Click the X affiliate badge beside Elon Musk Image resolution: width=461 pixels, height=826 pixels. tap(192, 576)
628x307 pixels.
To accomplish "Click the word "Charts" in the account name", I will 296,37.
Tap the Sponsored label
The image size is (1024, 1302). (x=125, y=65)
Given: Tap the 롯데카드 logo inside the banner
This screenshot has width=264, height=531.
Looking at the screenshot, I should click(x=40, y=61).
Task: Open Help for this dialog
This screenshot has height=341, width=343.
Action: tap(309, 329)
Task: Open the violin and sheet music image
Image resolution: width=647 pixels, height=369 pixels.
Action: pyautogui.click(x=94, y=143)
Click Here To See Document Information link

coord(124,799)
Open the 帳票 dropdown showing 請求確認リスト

+++++

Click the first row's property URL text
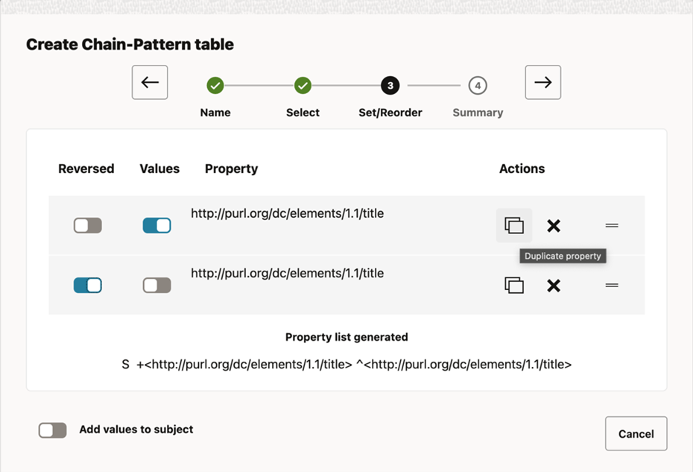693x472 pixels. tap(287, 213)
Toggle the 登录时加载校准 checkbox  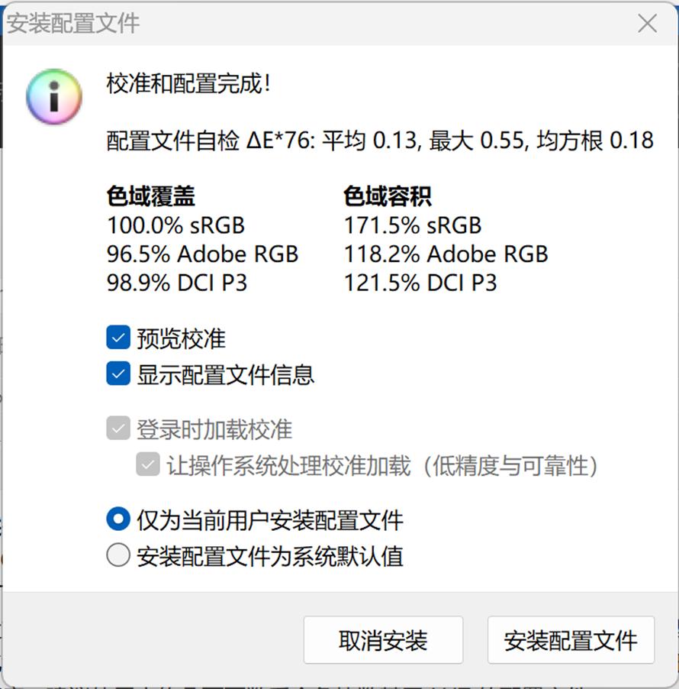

+++++

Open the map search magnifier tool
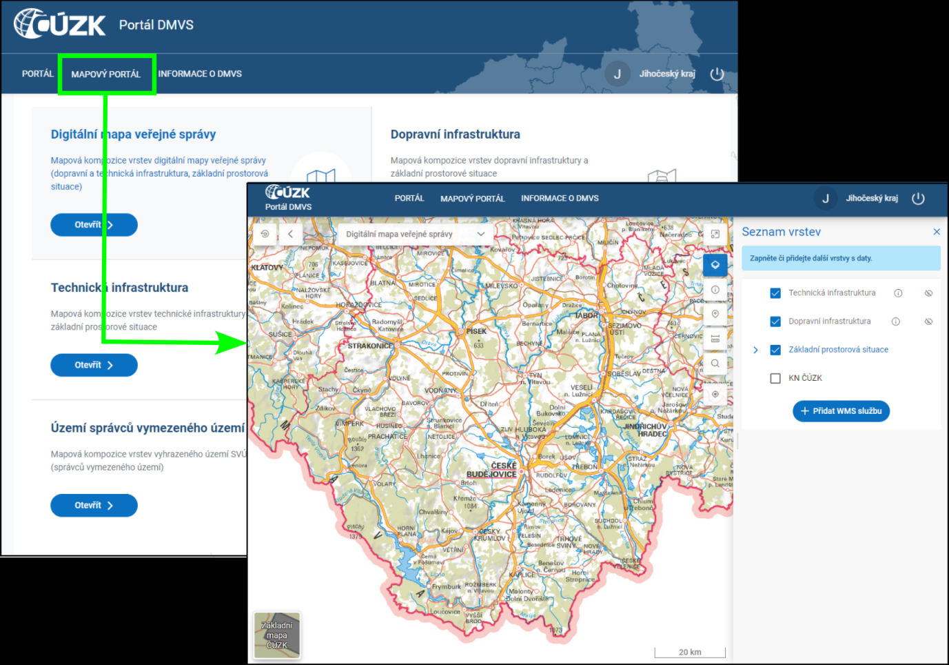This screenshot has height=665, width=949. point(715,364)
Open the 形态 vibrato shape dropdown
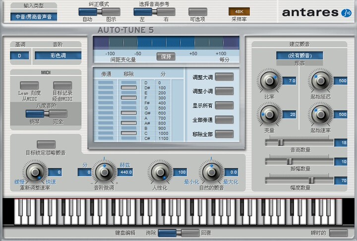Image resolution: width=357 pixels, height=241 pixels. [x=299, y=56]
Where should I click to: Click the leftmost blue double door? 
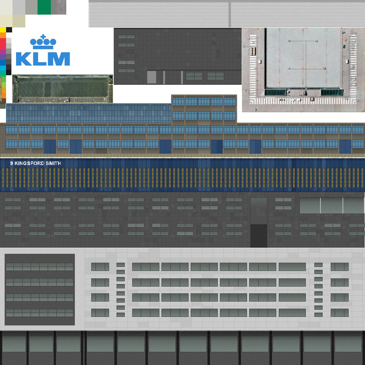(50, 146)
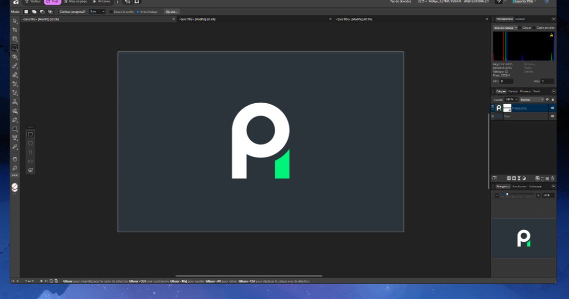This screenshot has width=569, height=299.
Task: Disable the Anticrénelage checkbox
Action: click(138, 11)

+++++

Assignment: Please output the lines of the listing above that fall in the stretch from the one with "Image resolution: width=647" through the one with "Open the 帳票 dropdown showing 請求確認リスト", exactly and only those.

Answer area:
Image resolution: width=647 pixels, height=369 pixels.
Action: pyautogui.click(x=94, y=143)
Click Here To See Document Information link

coord(124,799)
Open the 帳票 dropdown showing 請求確認リスト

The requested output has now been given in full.